Every year, an average British household creates over 26 million tonnes of waste. That means the average person throws away around 400 kg of waste, approximately seven times their body weight. So, where do all these rubbishes go once they leave the dustbins?
In the UK, there are four main waste management methods. A waste management process covers everything from waste or rubbish collection services, transportation and the disposal of these waste products.
Recycling is the process of converting and reusing materials that would otherwise be thrown away to be burned or buried. Not only does recycling take the pressure of the environment, but it also has a positive effect on the country’s economy.
While the concept of recycling may seem modern, the process has actually been around for thousands of years. Evidence shows that the early Romans recycled bronze coins into statues and sold these at much higher values than the original coins.
Fast forward to the 1900s, all over the UK, books were being bought at auctions for the purpose of recycling. This was caused by the rising popularity of books, which meant that the supply of paper could not keep up with the demand.
By the 1960s, recycling became commonplace when several drink companies offered a money-back on the return of their glass bottles. In 2017, the UK recycling rate was at 45.7%. This is a very impressive increase from the household recycling rate of 11% in 2000.
A vast majority of this number, however, is outsourced to countries abroad. The domestic recycling policy is geared towards encouraging every household to recycle. A big emphasis is placed on separating the waste into different recyclable materials, which is a requirement from the Household Waste Recycling Act of 2003.
Before the invention of sanitary landfills, most people living in European communities simply dumped their rubbish into the streets or outside of their city gates. Somewhere around the 1800s, people began to realise the impact of these unsanitary conditions on their health.
Many diseases, including cholera and typhus, were spreading due to the filthy environment. To combat the various health risks, the Public Health Act was introduced in 1875. The act required households to store their waste in dustbins and made government authorities responsible for the removal and disposal of these wastes.
This led to the development of modern landfill.

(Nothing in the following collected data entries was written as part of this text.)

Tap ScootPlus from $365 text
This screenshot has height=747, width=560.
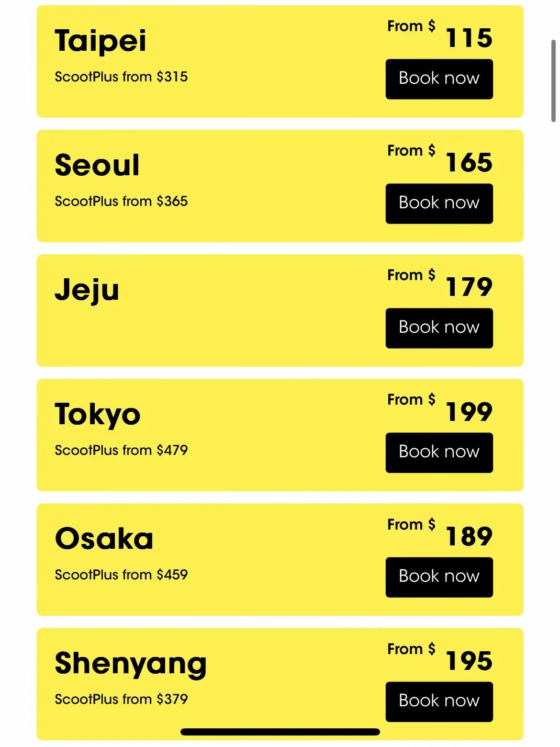121,201
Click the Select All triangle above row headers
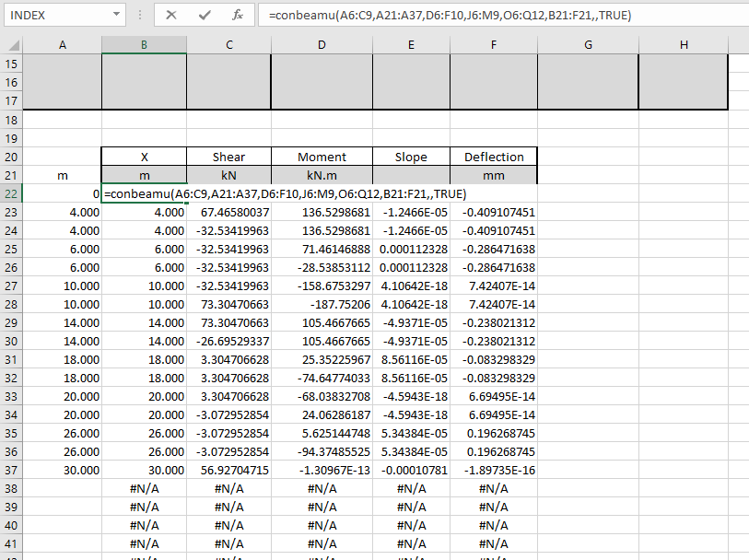The height and width of the screenshot is (560, 749). (x=13, y=43)
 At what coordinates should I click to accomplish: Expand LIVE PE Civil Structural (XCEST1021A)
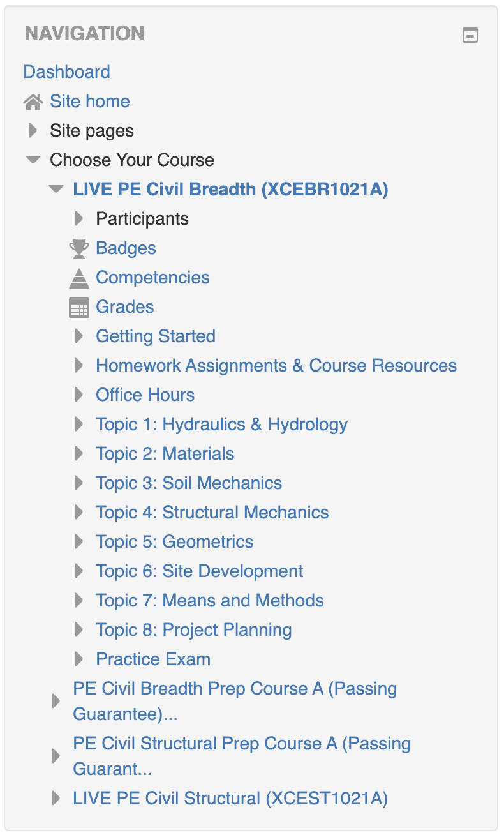pyautogui.click(x=56, y=798)
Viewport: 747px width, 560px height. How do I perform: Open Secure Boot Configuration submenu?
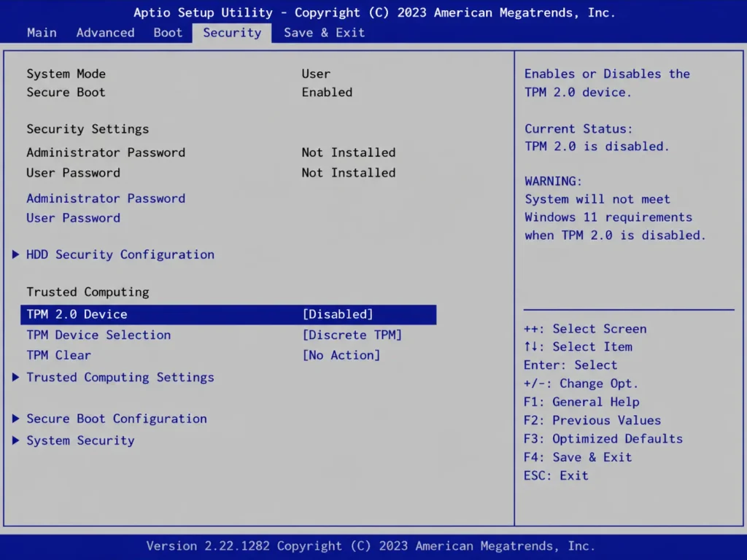coord(116,419)
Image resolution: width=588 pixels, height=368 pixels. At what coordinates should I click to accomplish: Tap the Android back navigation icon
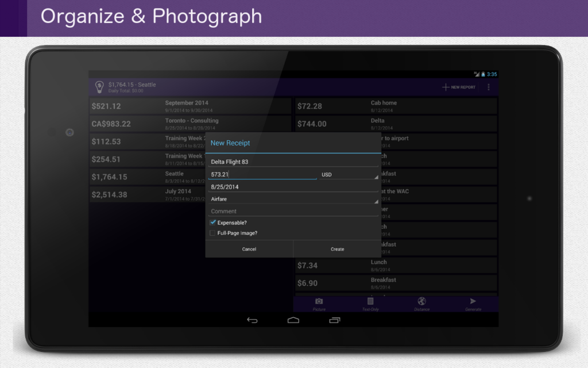coord(252,320)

Nowadays, landfills are the second most common disposal method used in the UK. It accounts for at least 24.4% or 52.3 million tonnes of waste disposed of.
Another waste management approach commonly used is incineration. This method involves the controlled burning of waste materials to produce energy. In the UK, the amount of waste sent for incineration has been increasing over the past few years.
In 2018 alone, incinerators burned 10.9 billion tonnes of rubbish. One of the many advantages of incinerators is that it reduces the pressure on landfill. In facts, the increase in the amount of rubbish being burned is largely the result of the EU’s Landfill Directive.
The ash produced from these incinerators is also converted to aggregates for roads and other construction projects.
While it is tempting to think that all waste just magically vanishes into thin air, it is interesting to know where all of that rubbish actually disappears to at the end of each week. From recycling to landfills to incinerators, understand how each of the waste management approaches works as well as their pros and cons.